So because it took you going through THREE horses to figure out your saddle is a bad fit your blaming th saddle company? You do realize every saddle fits different just like a shirt or a pair of pants fit each person differently. 


Please don't be ignorant and blame the saddle maker. I've never had an issue with mine and I love mine. Every saddle fits every horse differently.
_Posted via Mobile Device_


----------



## bsms

Dakota & a lot of others use Steele trees. A good way to get a good fit via the Internet is discussed here:

Steele Saddle Tree LLC - Fit To The Horse

If you are new to fitting western saddles, it is a good place to start reading.


----------



## Mrs M

*Dakota Saddles*

Was happy with them have a Custom tooled and color reiner that ran about 850.00 new 5-6 years ago. Now also a nearly new Custom tooled special color Arab tree hybrid trail saddle that was close to a 1,000.00. Not even two years old and seat in that is just crap padding went flat under seat bones, :evil:wear in the center of the leather and a object of some kind nearly breaking through the very thin grade grain out leather. 
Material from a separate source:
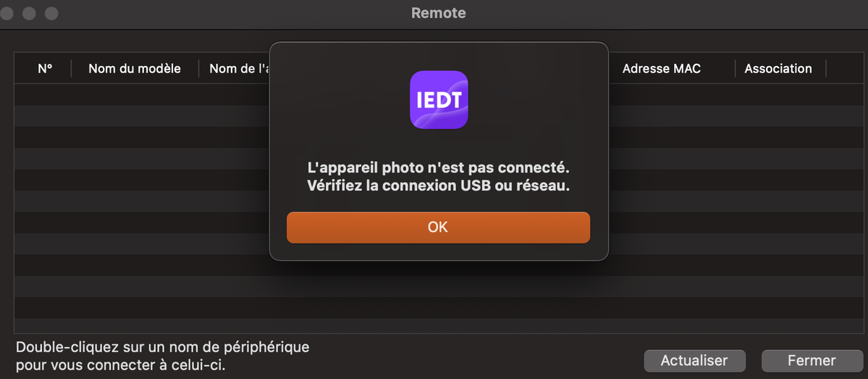Click the purple IEDT app icon
The width and height of the screenshot is (868, 379).
point(439,99)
They are not being very nice about repairing it either or even admitting to something of a QA problem When a seat has huge seat bone divots and a nail head poking up through the seat maybe a problem here with Them. I feel ok I'll pay shipping one way not happy with the rest of what they think I should pay. This saddle looks new barely has any miles on it. Thehorsesaddleshop.com was the dealer on this and did a good job getting it built for me but, not a good advocate job now the this is an issue. So far not happy will update this if they reach out and get back to me. e-mails and phone calls just result in them wanting me to pay shipping two ways and at "cost" repair.


----------



## jennifer newman

After the spanking I got on what I wrote upearlier I had no other reply. My saddle had the very same seat but it didn't become defective like yours. I am sad it took me 3 horses to realize I had a problem. Everything was so gradual with the 1st horse & then the fact the 2nd one would not canter. Just never put it together until the 3rd horse just threw a fit. I guess stupid me but I have a HR Ranch cutter now & it is awesome. But it is very heavy. Sits like a rocking chair. Thank you for the reply I thought I was the only person unhappy with the Dakota.


----------



## Cowgirls Boots

I still have no issues with mine! :wink:
_Posted via Mobile Device_


----------



## SouthernTrails

.

Sorry you had a bad experience, the 1st time I ever saw a Dakota was about 7 years ago when I met some people at a Barrel Racing Club, there were over 40 members there that owned one as one of the members was dealer so everyone got a great price.
Many of these people had been using their Saddles for over 10 years and they were all in great shape.
While anyone can get a bad Saddle, I can tell you one of the Biggest Names in the Saddle Industry at 3 times the price of a Dakota has a Much, Much, Much Higher Dissatisfaction rate.... just saying


.


----------



## garlicbunny

Just wondering what brand that is. I have recently discovered through my saddlemaker that I also have a defective saddle. Working on getting this issue resolved..


----------



## Joe4d

I had a less than satisfactory dealings with Horsesaddleshop as well, and dont agree with their sales policies. Whos another decent dealer of dakotas ?


----------



## Mrs M

MY Dakota Custom saddle with the seat issue is still with them. I spoke on the phone direct with Jamie @ Dakota he said he had not seen this seat divot problem. They "would have replaced seat if I'd returned it with-in a year" now I do not really know it that is true of course since being asked to pay "cost". It was less than two years old new condition barely rode in low miles. "should Not have failed like this" he quoted me. Ok so now they are replacing padding/seat with different materials. Will not know until I get it back if this a good job or not. They did work on one of the shipping charges but it's still running me money. Depends on how good this looks afterwards. I will let you know.


----------



## SouthernTrails

Joe4d said:


> Whos another decent dealer of dakotas ?


Me 

.


----------



## TackJack

Joe4d said:


> I had a less than satisfactory dealings with Horsesaddleshop as well, and dont agree with their sales policies. Whos another decent dealer of dakotas ?


What "sales policies" were wrong with them?


----------



## LilRedHOrnet103

where is their shop?


----------